E.On faces £3 million bill for lost CFLs

Energy company E.On is facing a £3 million bill after admitting that thousands of compact fluorescent lamps that it was supposed to send out for free to UK households were actually sold in Ireland, while others may never have been distributed at all.

An investigation by energy regulator Ofgem found that the figure of 3.4 million CFLs which E.On said it had distributed was inaccurate, and that the figure ‘included some light bulbs which went on sale in stores in the Republic of Ireland rather than being distributed for free in Britain’. For other bulbs, E.On ‘could not provide appropriate evidence that they had actually been distributed’.

The company will pay a £500,000 fine to Ofgem and will make payments of £2.5 million ‘to directly benefit some of its most vulnerable customers’.

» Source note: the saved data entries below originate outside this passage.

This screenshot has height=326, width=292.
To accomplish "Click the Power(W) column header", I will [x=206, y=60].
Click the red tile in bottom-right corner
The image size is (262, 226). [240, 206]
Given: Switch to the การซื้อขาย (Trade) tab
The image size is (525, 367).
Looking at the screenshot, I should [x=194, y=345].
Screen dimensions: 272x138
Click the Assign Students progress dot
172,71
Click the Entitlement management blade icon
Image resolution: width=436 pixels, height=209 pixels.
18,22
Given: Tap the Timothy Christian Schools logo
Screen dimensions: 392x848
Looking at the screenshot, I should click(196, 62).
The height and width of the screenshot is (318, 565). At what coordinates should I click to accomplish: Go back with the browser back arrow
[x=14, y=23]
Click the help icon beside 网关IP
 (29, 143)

Under the government’s CERT (Carbon Emissions Reduction Target) scheme, large energy suppliers like E.On were required to deliver energy-efficiency measures to consumers in Britain, and as part of this many of them sent out free CFL lamps to UK households. The scheme ended last year and was replaced by the Green Deal.

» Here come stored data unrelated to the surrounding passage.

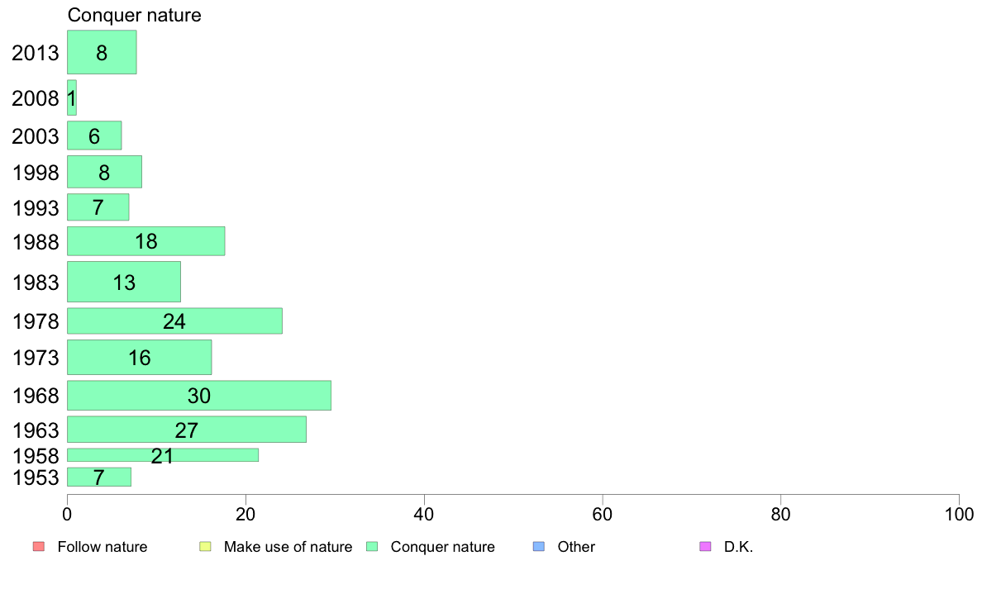The height and width of the screenshot is (608, 982).
Task: Click the Follow nature legend label
Action: (x=102, y=547)
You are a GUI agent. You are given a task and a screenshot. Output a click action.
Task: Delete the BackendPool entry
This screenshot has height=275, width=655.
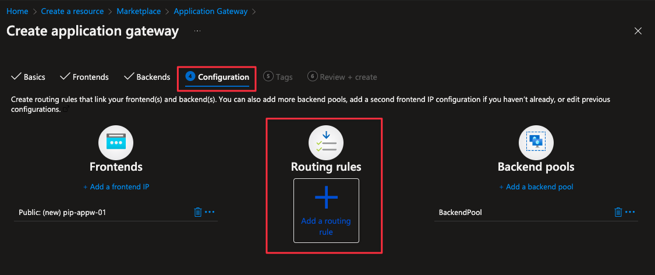click(618, 212)
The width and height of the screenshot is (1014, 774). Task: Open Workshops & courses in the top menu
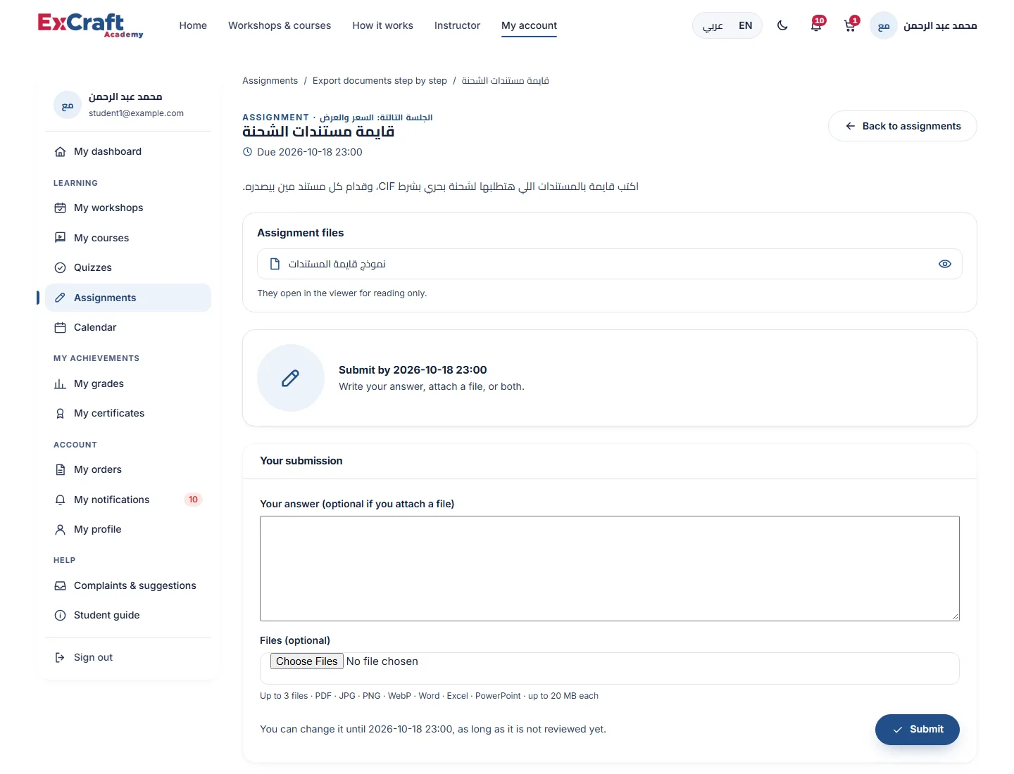coord(280,25)
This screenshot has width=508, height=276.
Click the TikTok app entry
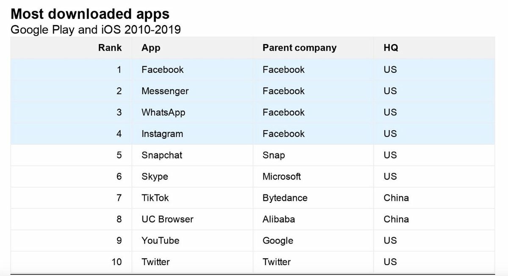(155, 198)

Ofgem said that the total amount reported inaccurately was equivalent to one per cent of E.On’s total CERT obligations.

E.On’s £2.5 million payment will mean around 18,500 extra customers will receive £135 to help with their bills this winter. The payments come on top of E.On’s existing obligations under the scheme.

The £500,000 fine ‘reflects the serious nature of inaccurate reporting’, Ofgem said, adding that the amount would have been much higher if E.On had not engaged so constructively with the investigation.

Sarah Harrison, Ofgem’s senior partner in charge of enforcement, said: ‘This case leaves companies in no doubt that Ofgem takes reporting failures seriously. Accurate company reporting is essential to Ofgem’s effective administration of the Government’s environmental schemes.’

The investigation found that E.On did not have adequate management systems in place to ensure accurate reporting of the distributed lamps. However it also said the company ‘took action to ensure it met its overall CERT obligations by installing extra energy-saving measures to make up for the carbon savings shortfall associated with the light bulbs for whose distribution it had wrongly claimed’.

E.On UK’s chief executive Tony Cocker (pictured) said: ‘We’re sorry that these mistakes were made in 2010 and Ofgem has received a board level assurance that the necessary changes have been made. Our controls should have been stronger and our processes more robust.’

The company also emphasised that it has met all its energy-efficiency obligations and that ‘no consumers were misled because of this mistake’.